== Entries shown ==

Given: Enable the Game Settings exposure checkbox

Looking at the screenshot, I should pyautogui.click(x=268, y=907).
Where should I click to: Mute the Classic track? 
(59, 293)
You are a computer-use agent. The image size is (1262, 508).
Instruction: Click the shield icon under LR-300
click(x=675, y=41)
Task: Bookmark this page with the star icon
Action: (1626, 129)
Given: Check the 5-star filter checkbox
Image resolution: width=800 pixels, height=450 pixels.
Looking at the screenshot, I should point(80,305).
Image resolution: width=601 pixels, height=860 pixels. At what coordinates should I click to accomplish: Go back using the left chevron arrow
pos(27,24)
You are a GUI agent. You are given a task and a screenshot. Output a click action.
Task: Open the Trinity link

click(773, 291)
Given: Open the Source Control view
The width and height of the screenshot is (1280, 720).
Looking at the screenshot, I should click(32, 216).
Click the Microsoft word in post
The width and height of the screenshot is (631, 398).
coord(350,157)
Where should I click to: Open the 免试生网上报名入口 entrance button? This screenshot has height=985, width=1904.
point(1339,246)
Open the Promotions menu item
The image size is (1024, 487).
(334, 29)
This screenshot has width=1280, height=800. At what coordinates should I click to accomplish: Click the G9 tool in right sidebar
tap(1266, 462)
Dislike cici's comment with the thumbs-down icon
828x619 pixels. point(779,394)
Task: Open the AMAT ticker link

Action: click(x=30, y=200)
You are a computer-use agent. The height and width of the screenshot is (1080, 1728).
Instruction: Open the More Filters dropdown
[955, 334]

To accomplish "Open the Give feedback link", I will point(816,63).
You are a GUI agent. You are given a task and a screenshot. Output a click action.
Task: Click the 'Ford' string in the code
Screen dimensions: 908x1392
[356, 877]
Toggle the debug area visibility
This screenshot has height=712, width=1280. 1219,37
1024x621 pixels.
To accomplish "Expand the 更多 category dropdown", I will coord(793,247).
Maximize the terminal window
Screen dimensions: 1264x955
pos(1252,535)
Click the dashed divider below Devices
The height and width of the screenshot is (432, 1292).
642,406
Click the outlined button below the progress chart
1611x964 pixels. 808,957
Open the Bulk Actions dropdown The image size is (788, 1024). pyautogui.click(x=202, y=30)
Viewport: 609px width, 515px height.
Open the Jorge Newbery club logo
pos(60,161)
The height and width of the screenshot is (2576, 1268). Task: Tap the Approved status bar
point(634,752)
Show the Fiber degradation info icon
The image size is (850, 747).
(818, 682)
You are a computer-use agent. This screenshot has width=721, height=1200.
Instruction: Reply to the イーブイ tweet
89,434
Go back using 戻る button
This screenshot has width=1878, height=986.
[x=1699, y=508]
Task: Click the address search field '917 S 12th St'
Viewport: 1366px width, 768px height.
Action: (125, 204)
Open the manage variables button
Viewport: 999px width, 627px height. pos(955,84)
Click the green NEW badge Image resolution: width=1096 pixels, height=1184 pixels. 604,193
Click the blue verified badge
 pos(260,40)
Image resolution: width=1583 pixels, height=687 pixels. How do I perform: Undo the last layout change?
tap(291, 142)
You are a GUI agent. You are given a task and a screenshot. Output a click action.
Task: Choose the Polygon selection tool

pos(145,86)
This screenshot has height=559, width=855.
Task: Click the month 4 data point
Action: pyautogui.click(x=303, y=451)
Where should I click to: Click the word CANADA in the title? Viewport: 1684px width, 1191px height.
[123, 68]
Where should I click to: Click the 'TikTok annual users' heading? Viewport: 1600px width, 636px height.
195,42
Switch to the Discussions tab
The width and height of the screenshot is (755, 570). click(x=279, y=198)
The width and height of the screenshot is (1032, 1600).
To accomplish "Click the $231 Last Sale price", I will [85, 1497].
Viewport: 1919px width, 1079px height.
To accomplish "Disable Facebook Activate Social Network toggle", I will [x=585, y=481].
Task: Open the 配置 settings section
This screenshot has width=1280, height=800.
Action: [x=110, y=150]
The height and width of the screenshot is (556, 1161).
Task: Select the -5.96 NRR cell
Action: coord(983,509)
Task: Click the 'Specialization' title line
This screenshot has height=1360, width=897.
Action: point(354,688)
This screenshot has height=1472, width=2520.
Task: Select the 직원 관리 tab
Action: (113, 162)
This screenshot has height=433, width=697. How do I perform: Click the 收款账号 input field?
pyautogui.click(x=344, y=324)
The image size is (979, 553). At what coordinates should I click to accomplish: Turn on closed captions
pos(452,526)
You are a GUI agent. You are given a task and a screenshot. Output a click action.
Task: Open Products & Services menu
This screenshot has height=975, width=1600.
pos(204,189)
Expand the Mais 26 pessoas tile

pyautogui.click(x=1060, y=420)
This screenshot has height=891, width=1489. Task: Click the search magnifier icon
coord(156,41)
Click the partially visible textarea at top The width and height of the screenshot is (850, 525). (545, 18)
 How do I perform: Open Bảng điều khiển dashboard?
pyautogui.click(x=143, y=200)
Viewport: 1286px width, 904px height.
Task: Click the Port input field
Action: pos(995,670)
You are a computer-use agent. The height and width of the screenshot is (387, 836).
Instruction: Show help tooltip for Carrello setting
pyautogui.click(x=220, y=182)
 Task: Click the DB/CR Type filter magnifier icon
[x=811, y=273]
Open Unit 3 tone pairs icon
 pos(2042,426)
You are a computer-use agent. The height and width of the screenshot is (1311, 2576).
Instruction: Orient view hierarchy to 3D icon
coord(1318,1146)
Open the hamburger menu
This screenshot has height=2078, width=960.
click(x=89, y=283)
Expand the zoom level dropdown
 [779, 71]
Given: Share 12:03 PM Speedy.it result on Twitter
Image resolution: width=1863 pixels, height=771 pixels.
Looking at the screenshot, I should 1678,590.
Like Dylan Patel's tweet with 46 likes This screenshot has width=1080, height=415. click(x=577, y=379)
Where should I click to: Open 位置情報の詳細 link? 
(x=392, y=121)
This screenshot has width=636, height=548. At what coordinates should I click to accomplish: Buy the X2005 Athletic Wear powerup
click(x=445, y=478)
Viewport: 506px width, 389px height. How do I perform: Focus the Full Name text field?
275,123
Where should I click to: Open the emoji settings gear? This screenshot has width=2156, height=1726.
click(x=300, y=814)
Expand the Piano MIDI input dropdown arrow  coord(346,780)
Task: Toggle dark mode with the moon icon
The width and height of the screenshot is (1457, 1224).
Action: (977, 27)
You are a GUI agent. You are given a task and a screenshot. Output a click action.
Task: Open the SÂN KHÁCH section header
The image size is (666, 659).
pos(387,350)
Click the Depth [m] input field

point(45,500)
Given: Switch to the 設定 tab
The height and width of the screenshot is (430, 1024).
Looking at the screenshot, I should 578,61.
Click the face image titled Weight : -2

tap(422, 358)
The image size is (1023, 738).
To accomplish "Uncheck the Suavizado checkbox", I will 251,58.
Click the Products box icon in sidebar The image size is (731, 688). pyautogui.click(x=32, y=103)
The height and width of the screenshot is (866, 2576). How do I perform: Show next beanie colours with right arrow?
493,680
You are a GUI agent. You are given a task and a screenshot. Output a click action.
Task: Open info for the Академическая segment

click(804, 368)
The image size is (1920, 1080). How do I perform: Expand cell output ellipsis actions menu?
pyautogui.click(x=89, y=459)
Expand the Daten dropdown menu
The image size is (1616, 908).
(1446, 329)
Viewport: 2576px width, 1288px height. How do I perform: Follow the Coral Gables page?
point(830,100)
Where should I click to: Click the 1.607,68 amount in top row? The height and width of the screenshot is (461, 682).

===

## Exercise description
Copy the records above word for word. Start at the line that contains "Open the Promotions menu item", stop at the line that contains "pos(260,40)", and include both of those lines.

## Output of the exercise
Open the Promotions menu item
The image size is (1024, 487).
(334, 29)
This screenshot has width=1280, height=800. At what coordinates should I click to accomplish: Click the G9 tool in right sidebar
tap(1266, 462)
Dislike cici's comment with the thumbs-down icon
828x619 pixels. point(779,394)
Task: Open the AMAT ticker link

Action: click(x=30, y=200)
You are a computer-use agent. The height and width of the screenshot is (1080, 1728).
Instruction: Open the More Filters dropdown
[955, 334]

To accomplish "Open the Give feedback link", I will point(816,63).
You are a GUI agent. You are given a task and a screenshot. Output a click action.
Task: Click the 'Ford' string in the code
Screen dimensions: 908x1392
[356, 877]
Toggle the debug area visibility
This screenshot has height=712, width=1280. 1219,37
1024x621 pixels.
To accomplish "Expand the 更多 category dropdown", I will coord(793,247).
Maximize the terminal window
Screen dimensions: 1264x955
pos(1252,535)
Click the dashed divider below Devices
The height and width of the screenshot is (432, 1292).
642,406
Click the outlined button below the progress chart
1611x964 pixels. 808,957
Open the Bulk Actions dropdown The image size is (788, 1024). pyautogui.click(x=202, y=30)
Viewport: 609px width, 515px height.
Open the Jorge Newbery club logo
pos(60,161)
The height and width of the screenshot is (2576, 1268). Task: Tap the Approved status bar
point(634,752)
Show the Fiber degradation info icon
The image size is (850, 747).
(818, 682)
You are a computer-use agent. This screenshot has width=721, height=1200.
Instruction: Reply to the イーブイ tweet
89,434
Go back using 戻る button
This screenshot has width=1878, height=986.
[x=1699, y=508]
Task: Click the address search field '917 S 12th St'
Viewport: 1366px width, 768px height.
Action: (125, 204)
Open the manage variables button
Viewport: 999px width, 627px height. pos(955,84)
Click the green NEW badge Image resolution: width=1096 pixels, height=1184 pixels. 604,193
Click the blue verified badge
 pos(260,40)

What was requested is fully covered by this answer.